- [Texte retenu]
● ● ● ●

Paris à la diète

Par Julie Portier · Le Journal des Arts

Le 6 mai 2008 - 1037 mots

Entre la baisse des fonds publics et la hausse des prix du marché, les musées parisiens comptent aussi sur les donateurs privés. Seul le Musée d’art moderne de la Ville de Paris réussit à tirer son épingle du jeu.

Sans surprise, le budget public des acquisitions alloué en 2007 aux musées de la Ville de Paris a enregistré une nouvelle baisse de quelques dizaines de milliers d’euros. Loin des 4 millions dont ils bénéficiaient en 2003, les musées ont dû s’accommoder de 1,26 million d’euros, qui les oblige à revoir l’orientation de leur politique d’achat. Les œuvres acquises durant l’année écoulée semblent même mimer le rétrécissement du portefeuille, à l’image des carrés de soie qu’a pu s’offrir le Musée Galliéra, tandis que le Musée Bourdelle, avec la somme inavouable de 890 euros, n’aura pu acquérir qu’une lettre signée de l’artiste. En attendant des jours meilleurs, les musées ont effectué cette année des achats « de routine » pour compléter les séries entamées, comme le Musée Carnavalet qui, avec sept nouvelles feuilles, poursuit la reconstitution d’un ensemble de deux cents gouaches de Lesueur sur le thème de la Révolution confisqué aux descendants pour régler des droits de succession. De son côté, le Petit Palais continue d’enrichir son fonds Fernand Pelez, en vue d’une publication et d’une exposition en 2011. Si les grandes signatures sont rares, les conservateurs se consolent avec quelques curiosités historiques comme Jean-Marie Bruson au Musée Carnavalet qui se félicite d’avoir déniché une toile d’Antoine Perrot, L’Île Louvier sous la neige peinte en 1817, qui témoigne d’un paysage parisien disparu (l’île fut rattachée aux berges parisiennes quelques années plus tard) pendant l’hiver le plus rude du siècle.

● ● ● ●

- [Données extraites]
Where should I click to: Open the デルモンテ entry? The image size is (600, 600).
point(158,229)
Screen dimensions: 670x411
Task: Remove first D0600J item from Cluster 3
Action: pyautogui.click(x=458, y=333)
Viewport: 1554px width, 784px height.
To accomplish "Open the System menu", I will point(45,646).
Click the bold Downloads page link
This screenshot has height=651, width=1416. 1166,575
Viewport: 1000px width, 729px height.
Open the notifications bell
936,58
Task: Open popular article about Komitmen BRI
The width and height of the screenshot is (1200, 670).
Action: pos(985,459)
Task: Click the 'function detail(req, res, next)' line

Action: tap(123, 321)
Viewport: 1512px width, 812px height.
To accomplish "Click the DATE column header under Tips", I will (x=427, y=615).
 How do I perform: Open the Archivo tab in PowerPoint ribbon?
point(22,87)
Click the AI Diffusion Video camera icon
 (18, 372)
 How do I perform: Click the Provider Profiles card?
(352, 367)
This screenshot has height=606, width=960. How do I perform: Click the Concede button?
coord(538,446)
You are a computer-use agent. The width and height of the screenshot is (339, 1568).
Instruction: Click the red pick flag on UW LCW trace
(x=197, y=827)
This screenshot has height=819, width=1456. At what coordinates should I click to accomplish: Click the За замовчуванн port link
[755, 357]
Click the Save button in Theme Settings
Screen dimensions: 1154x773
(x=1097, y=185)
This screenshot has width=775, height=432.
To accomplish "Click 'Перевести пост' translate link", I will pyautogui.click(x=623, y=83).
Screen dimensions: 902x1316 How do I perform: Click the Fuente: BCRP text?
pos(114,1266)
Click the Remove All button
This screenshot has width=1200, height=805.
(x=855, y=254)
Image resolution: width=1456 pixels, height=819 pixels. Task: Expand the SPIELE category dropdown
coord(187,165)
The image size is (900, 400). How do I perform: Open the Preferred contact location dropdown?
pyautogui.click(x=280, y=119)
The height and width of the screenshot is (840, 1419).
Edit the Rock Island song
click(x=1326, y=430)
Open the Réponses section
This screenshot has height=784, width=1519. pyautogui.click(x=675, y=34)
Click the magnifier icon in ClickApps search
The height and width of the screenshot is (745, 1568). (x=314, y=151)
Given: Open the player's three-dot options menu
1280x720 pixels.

● ● ● ●

- [Consignes de l'exercice]
1. Présentez sous forme de liste le paragraphe de l'article sur les musées parisiens qui commence par « Sans surprise, le budget public », en conservant ses faits essentiels.
2. Prolongez l'article sur les musées parisiens à partir de sa dernière phrase.

- [Réponses rédigées]
1.
- En 2007, le budget public des acquisitions des musées de la Ville de Paris a de nouveau baissé de quelques dizaines de milliers d'euros. Il s'établit à 1,26 million d'euros, contre 4 millions en 2003, ce qui oblige les musées à revoir leur politique d'achat.
- Le Musée Galliéra a acquis des carrés de soie. Le Musée Bourdelle, avec 890 euros, n'a pu acheter qu'une lettre signée de l'artiste.
- Les achats sont surtout « de routine » et servent à compléter des séries. Le Musée Carnavalet a ainsi acquis sept feuilles d'un ensemble de deux cents gouaches de Lesueur sur la Révolution, confisqué aux descendants pour régler des droits de succession. Le Petit Palais enrichit son fonds Fernand Pelez en vue d'une publication et d'une exposition en 2011.
- Faute de grandes signatures, les conservateurs se tournent vers des curiosités historiques. Au Musée Carnavalet, Jean-Marie Bruson a trouvé une toile d'Antoine Perrot, *L'Île Louvier sous la neige* (1817). Elle montre un paysage parisien disparu pendant l'hiver le plus rude du siècle.

2.
Face à la double tendance de la diminution des budgets et de la flambée des prix sur le marché, les conservateurs des musées développent différentes stratégies pour maintenir le niveau de leurs collections. Le Musée Cernuschi, par exemple, a choisi depuis plusieurs années de n’acquérir qu’une œuvre par an. Ainsi, le conservateur Gilles Béguin accueille-t-il avec une grande fierté un groupe de douze éventails chinois provenant d’une collection très prestigieuse, rejoignant le bel ensemble de peintures chinoises qui sera mis à l’honneur dans une exposition prévue début 2009. Le Musée de la vie romantique adopte la même politique. Misant sur la qualité plutôt que sur la quantité, il a même économisé la somme qui lui a été attribuée cette année afin de faire monter les enchères l’an prochain. Cependant, le conservateur Daniel Marchesseau se félicite d’accueillir dans les salles du musée une toile de jeunesse signée François-Hippolyte Dogon, Un justicier, offerte par les amis du musée.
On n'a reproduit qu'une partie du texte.